Update of 19 May 2014 16:00
Five days after the explosion on May 13 at the Soma mine in Turkey, the worst industrial disaster in the history of modern Turkey, the number of victims has risen to 301.
Twenty-four people have been arrested on charges of negligence, including directors and technical managers of the private company that manages the mine, the Soma Komur, including director general Ramazan Dogru, finance director Ulu Ali and operations manager Akin Celik. According to Turkish media, the prosecutor may also decide to arrest mine owner Alp Gurkan. 

This morning, Turkey's Energy Minister Taner Yildiz said that the extremely serious accident during the night between Monday 12 and Tuesday 13 at a mine in western Turkey was caused by a failure in an electrical transformer.
"The drama is even more serious than we thought. It is emerging as the incident with the highest number of deaths ever in Turkey," the minister continued.

The catastrophic event triggered the explosion and fire, causing the blackout of the power system and collapse of part of the underground infrastructure (at a depth of approx. 2,000 metres), where around 780 miners were working at the time. At the moment, there are over 232 dead and 300 missing.

Catastrophic events of this magnitude underline the need for life cycle management (LCM - Life Cycle Management) of oil-filled transformers focused on loss (damage) prevention and environmental protection.

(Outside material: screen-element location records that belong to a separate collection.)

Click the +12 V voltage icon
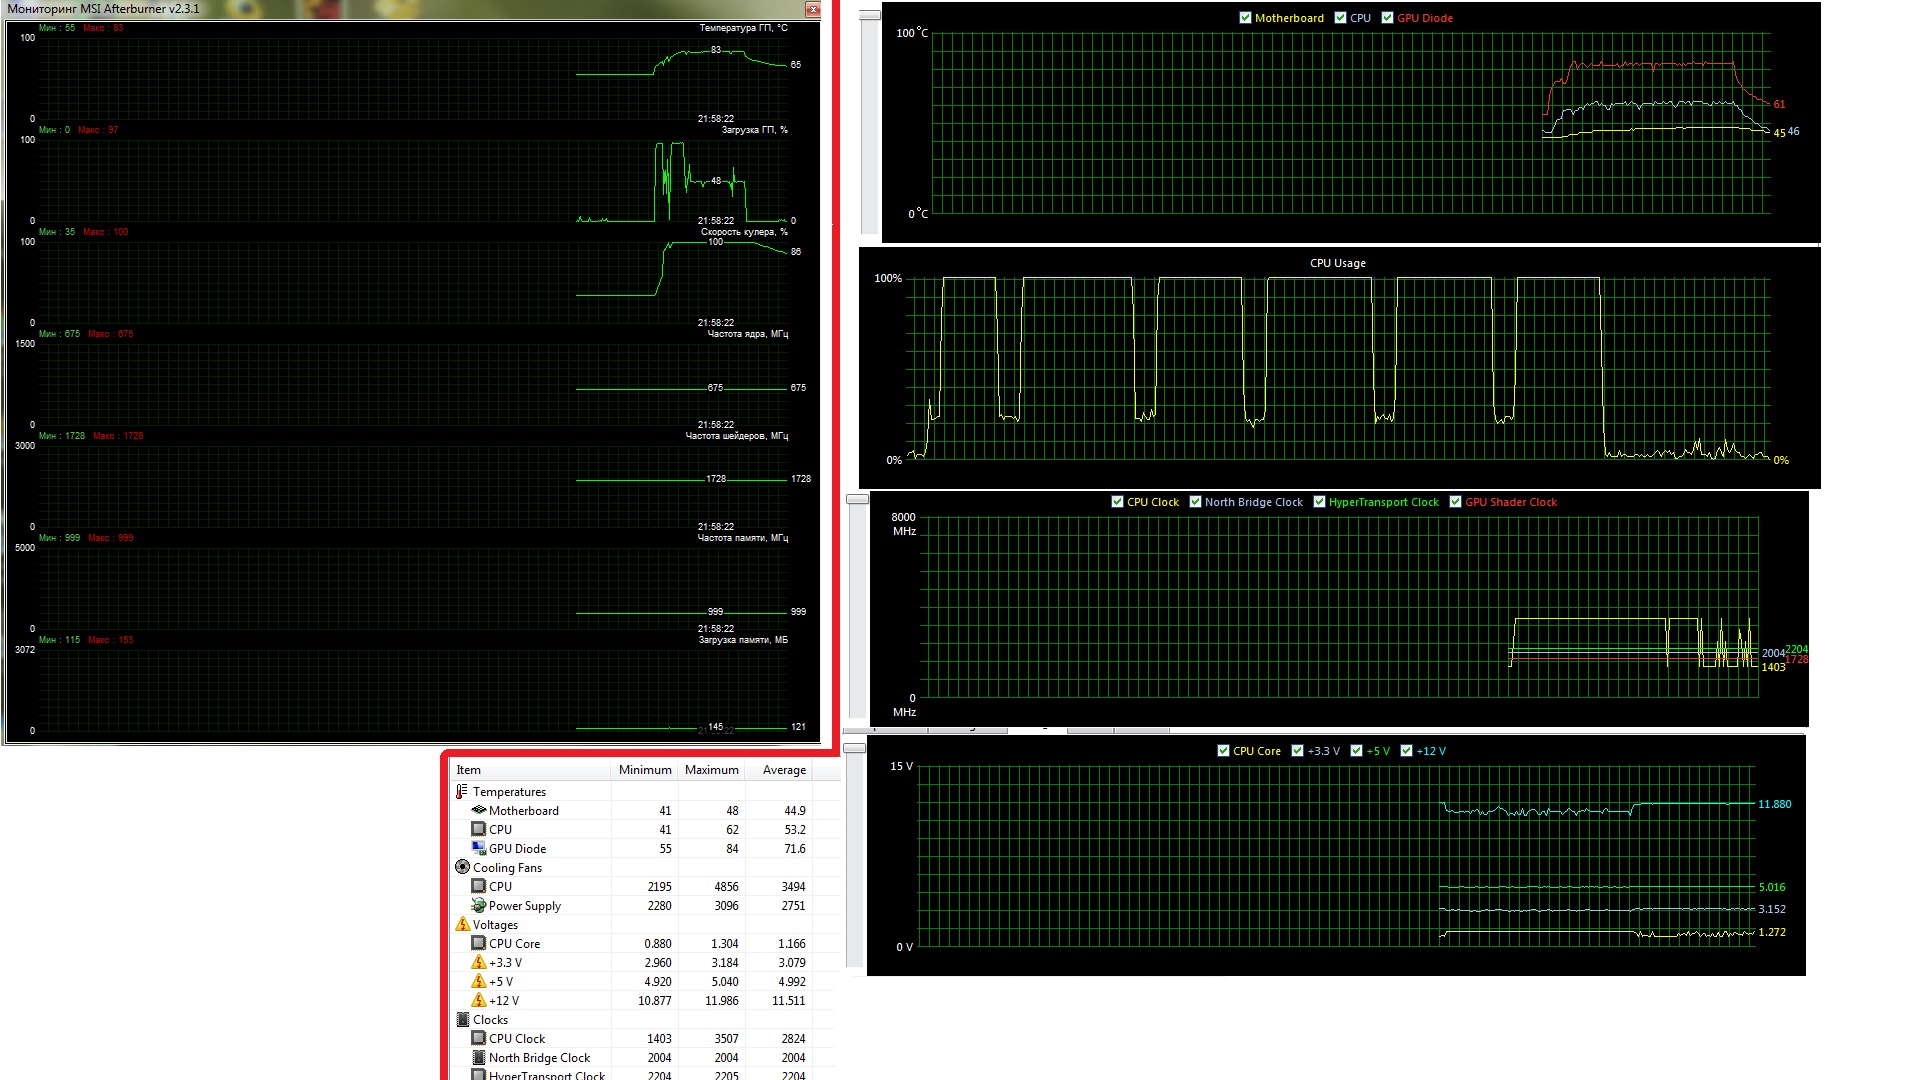The image size is (1920, 1080). [x=479, y=1000]
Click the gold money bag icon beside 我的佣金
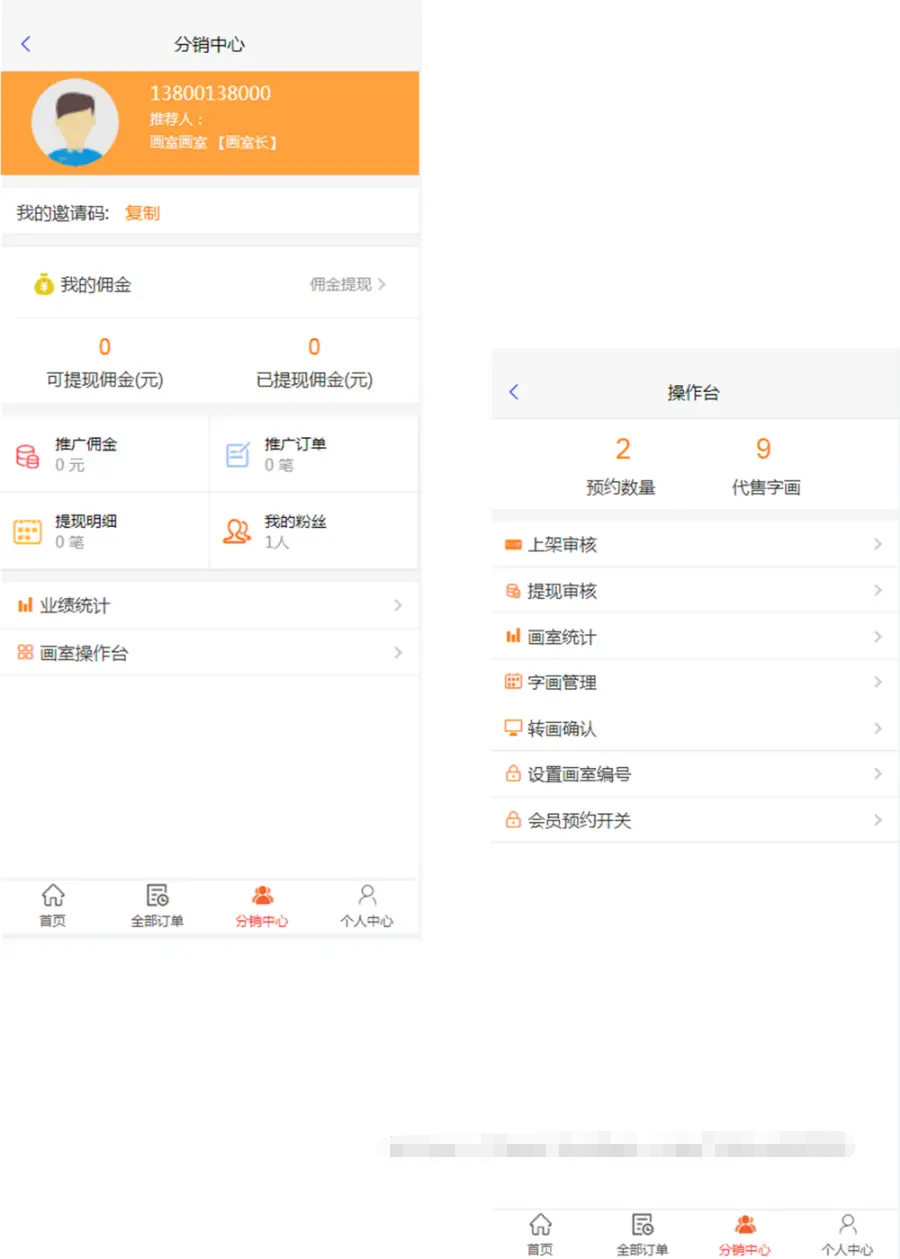This screenshot has height=1259, width=900. click(x=44, y=285)
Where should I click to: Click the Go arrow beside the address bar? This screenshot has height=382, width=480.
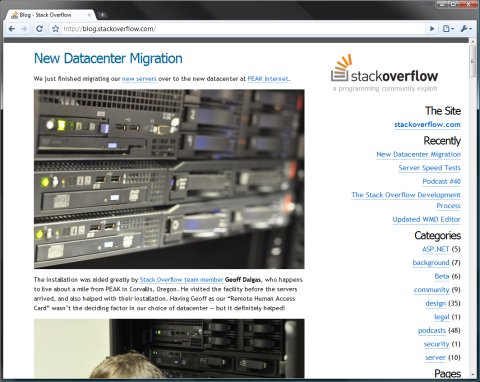pyautogui.click(x=432, y=29)
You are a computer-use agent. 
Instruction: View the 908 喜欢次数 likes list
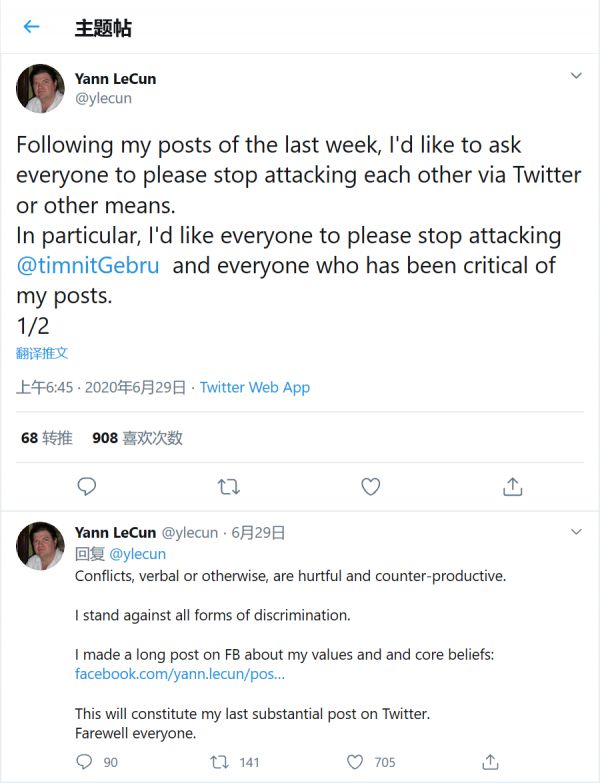pos(137,438)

To achieve these objectives, Sea Marconi has developed a new line of integrated sustainable analysis, diagnostic and integrated treatment solutions complying with state of the art and with reference technical standards such as IEC 60422, IEC 60296, IEC 60599 and IEC 62697-1. Since 1968, Sea Marconi has acquired exceptional international expertise in more than 50 countries with an ample case history of more than 3,000 clients, 55,000 transformers and a database containing 170,000 diagnoses..
Sea Marconi products, services, technologies and R&D are able to provide owners of electrical equipment with insulating fluids with assistance through the development of integrated protection programmes based on best available techniques (BAT) and best environmental practices (BEP). This approach permits constant monitoring of equipment state of health and extension of service life, in full compliance with the safety of the asset, public health and protection of the environment.


Criticality - TOP EVENT

"Explosion and/or fire incident in oil-filled transformer"
Disaster with explosion and/or fire in an oil-filled transformer, and therefore loss of the asset, with possible impact on the site's environmental matrices (soil, subsoil, water, air and surfaces). This event is ranked among the priority technological risks characterised by direct damage (loss of asset), potential personal injury, indirect damage (loss of production) and environmental damage. This event is typically caused by an electrical failure with yielding of insulation and lack of or deficient electrical and fire protection tripping. It may also be a result of natural events or hostile actions. In the presence of persistent organic pollutants such as PCBs/POPs, this event may also be characterised by high level environmental impact deriving from the formation of highly dangerous cancerogenous, mutagenous, teratogenous compounds also at very low concentrations such as PCDD (dioxin) and PCDF (furans) with negative effects on public health and the environment (Stockholm Convention) and/or with emissions of SF6 (if present in the insulating fluid) which have effects on climate change (Kyoto Protocol).